North American Hero?

Christopher Columbus 1702-2002

JOHN P. LARNER

University of Glasgow

I

Outside Union Station, in Washington D.C., attended by imperial lions and eagles, standing upon a decorative ship, whose figurehead represents both Faith and The Spirit of Discovery, and as if contemplating serenely the fruit of all his labours, a fifteen-foot-high statue of Columbus gazes down Delaware Avenue to the Capitol and the figure of Armed Freedom that surmounts it. On the back of the plinth against which it stands are incised the dates of his birth and death, or rather, since both are given inaccurately, what the sculptor conceived those dates to be.[1] In this paper, I am, of course, only very incidentally concerned with, as it were, the reverse of this monument. It is not my aim here to correct or augment knowledge of the real Columbus and the real Discovery of America. My interest lies rather in that dramatic image to the front, in hero-worship, myth, its interaction with historiography, its role in civic patriotism.[2]

II

On the evidence of the first North American chronicles, the early colonists showed little interest in Columbus. Typical among them is Thomas Morton’s New English Canaan of 1637, which found nothing of importance to comment on between the original settlement of thecontinent by the Trojans, ancestors of the Indian peoples, and the arrival of the English [3]. If they thought about the matter at all, they simply echoed the two — in fact mutually contradictory—views that were current back in England. The first was that America had originally been discovered and conquered by King Arthur in the fifth century. It had been colonised by the Welsh Prince Madoc in the twelfth. It had probably been visited by an English friar called Nicholas of Lynn in the fourteenth [4] .Columbus, it was true, had discovered some islands in the Caribbean in 1492. But the mainland had been reached in 1497, a year before Columbus first saw it, by either John, or John and Sebastian, or Sebastian, Cabot, in the service of King Henry VII [5]. These stories were first brought together by Queen Elizabeth’s Welsh physician and astrologer Dr. John Dee. Their purpose was, of course, to register the claim that Britons had reached America before the Spaniards, and that, therefore, sovereignty over America pertained to the British crown [6].

The second story came closer to the truth. This confessed that it was indeed Columbus who had first reached the New World and that Henry VII had been unwise to refuse Columbus’s offer of service. This admission very frequently recurs in the seventeenth century among those Englishmen who were trying to gather support for their own expeditions to the Americas. The moral here is: “Columbus was rejected; don’t be so foolish as to reject me:’ In, for instance, the writings of Captain John Smith, both these stories can be found. In 1624, in his Generall Historie of Virginia, Smith says that he won’t insist on King Arthur or “The Fryer of Linn” or even on Prince Madoc, but that, certainly, John and Sebastian Cabot had discovered the continent before Columbus [7]. But, at othertimes in his writings, in fact, over and over again, Smith draws a comparison between himself, in his attempts to establish Virginia, and Columbus, possessed of the truth, yet rejected by all. “But if an angell should tell you that any place yet unknowne can afford such fortunes: you would not believe him, no more than Columbus was believed there was any such land as is the well knowne abounding America …“[8].

▸ **TASKS TO PERFORM**:
A. In the article on Columbus as a North American hero: 
(i) How tall is the Columbus statue outside Union Station? 
(ii) Which 1637 work is named as typical of the early North American chronicles? 
(iii) In what year did John Smith publish his Generall Historie of Virginia?
B. In the article on Columbus as a North American hero, which figures does the first English story credit with reaching or visiting America before Columbus?

▸ **DATA EXCERPT**:
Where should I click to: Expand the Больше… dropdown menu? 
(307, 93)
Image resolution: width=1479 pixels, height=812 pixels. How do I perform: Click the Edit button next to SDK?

▸ **THE RESULTS**:
A.
(i) Fifteen feet high.
(ii) Thomas Morton's New English Canaan.
(iii) 1624.

B.
- King Arthur (fifth century)
- Prince Madoc (twelfth century)
- Nicholas of Lynn (fourteenth century)
- John and/or Sebastian Cabot (1497)